Erst bei genauem Hinsehen merkt man, dass sich einige Spieler der Borbecker aus dem Essener Nordwesten nicht so geschickt bewegen wie ihre Gegner, dass sie Situationen langsamer erfassen. Manchmal ist der Ball schon weg, wenn sie zum Schuss ausholen. Sie sind leicht behindert, körperlich oder geistig.
"Die beeinträchtigten Spieler sind sehr lernfähig, auch wenn es manchmal etwas länger dauert", sagt Trainer Thorsten Bobkowski, der sich mit einem Basecap vor den Regentropfen schützt. Dann muss er sich wieder dem Spielgeschehen widmen. "Konzentration", schreit er. Es nützt nichts - kurz vor der Halbzeit fällt das 0:2. Die Haupttribüne empört sich über in der Wohnung vergossenen Rotwein.
Die Borbecker sind mittlerweile Experten beim Thema Gegentore. Nach zwölf Spieltagen haben sie null Punkte und 8:120 zu Buche stehen. Die höchsten Niederlagen (2:19, 0:22, 2:27) sind zumindest zum Teil auf Personalmangel zurückzuführen, einige Spiele bestritten die Borbecker mit gerade mal sieben Leuten. Mittlerweile steht immerhin eine echte Elf auf dem Platz - auch weil einige Spieler Arbeitskollegen aus Behindertenwerkstätten zum Training mitgebracht haben.
Einer von ihnen ist Dennis. Der 22-Jährige versteht die Frage erst beim zweiten Mal. Nein, obwohl er parallel in der Betriebsmannschaft einer Werkstatt kickt, möchte er die Kameraden von der DJK nicht missen. "Es ist lustig, mit den Leuten zu trainieren", sagt der Junge mit dem runden Gesicht. Bei der nächsten Frage muss er nicht nachhaken. Natürlich hat er schon ein Tor geschossen, einen der beiden Ehrentreffer beim 2:27. "Mich hat das wegen einer Wette eine Kiste Bier gekostet", sagt Trainer Bobkowski schmunzelnd.
Der Coach hat die Mannschaft nach dem dritten Spieltag übernommen, er spricht von einer "kontinuierlichen Aufbauarbeit". Damit meint er nur in zweiter Linie die Ergebnisse, die immer erträglicher werden. In der Schlussphase netzt Essen-West zum Endstand von 0:4 ein. Die Haupttribüne debattiert über Lippenstifte.

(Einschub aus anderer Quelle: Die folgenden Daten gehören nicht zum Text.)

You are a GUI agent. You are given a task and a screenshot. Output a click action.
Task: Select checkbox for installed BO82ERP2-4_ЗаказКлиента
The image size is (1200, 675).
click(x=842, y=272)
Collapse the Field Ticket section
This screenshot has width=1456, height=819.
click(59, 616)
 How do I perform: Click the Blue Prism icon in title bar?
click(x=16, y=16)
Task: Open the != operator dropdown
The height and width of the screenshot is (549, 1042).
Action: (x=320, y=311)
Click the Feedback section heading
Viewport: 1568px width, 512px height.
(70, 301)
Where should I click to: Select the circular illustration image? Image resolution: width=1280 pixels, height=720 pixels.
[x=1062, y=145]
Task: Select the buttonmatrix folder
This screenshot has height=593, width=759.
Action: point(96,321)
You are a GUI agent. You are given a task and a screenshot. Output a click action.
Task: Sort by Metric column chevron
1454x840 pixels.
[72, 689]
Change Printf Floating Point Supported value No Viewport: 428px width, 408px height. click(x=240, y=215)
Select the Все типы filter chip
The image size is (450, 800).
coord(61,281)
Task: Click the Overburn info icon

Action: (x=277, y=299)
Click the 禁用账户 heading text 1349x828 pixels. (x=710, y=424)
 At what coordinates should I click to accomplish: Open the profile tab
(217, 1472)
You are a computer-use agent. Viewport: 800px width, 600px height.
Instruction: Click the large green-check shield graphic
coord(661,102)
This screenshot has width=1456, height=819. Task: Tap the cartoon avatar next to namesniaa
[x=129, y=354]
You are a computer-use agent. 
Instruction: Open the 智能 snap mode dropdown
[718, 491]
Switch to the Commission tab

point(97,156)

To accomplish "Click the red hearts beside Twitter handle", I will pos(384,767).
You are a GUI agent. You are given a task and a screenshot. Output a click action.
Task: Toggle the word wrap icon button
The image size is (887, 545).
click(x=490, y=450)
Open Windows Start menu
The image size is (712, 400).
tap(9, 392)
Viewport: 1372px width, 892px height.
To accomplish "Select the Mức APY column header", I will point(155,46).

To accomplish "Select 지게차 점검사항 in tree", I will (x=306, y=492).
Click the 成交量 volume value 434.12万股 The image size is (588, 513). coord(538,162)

"Am Anfang gab es einige dumme Sprüche gegen die Behinderten, sowohl vereinsintern als auch von den Gegnern", sagt Bobkowski: "Jetzt werden ihre Leistungen respektiert." Und die können sich sehen lassen. Der 38-Jährige kennt einige Behinderte schon länger und berichtet, dass sie früher nur mit Mühe zügig geradeaus laufen konnten: "Jetzt können sie schon passabel mit dem Ball umgehen."
Doch damit gibt sich der Trainer nicht zufrieden, die zuletzt positive Tendenz lässt kühne Träume reifen. "Irgendwann wollen wir einen Punkt holen", sagt Bobkowski. Dann würde vielleicht sogar die Haupttribüne die Gespräche über Alltäglichkeiten einstellen.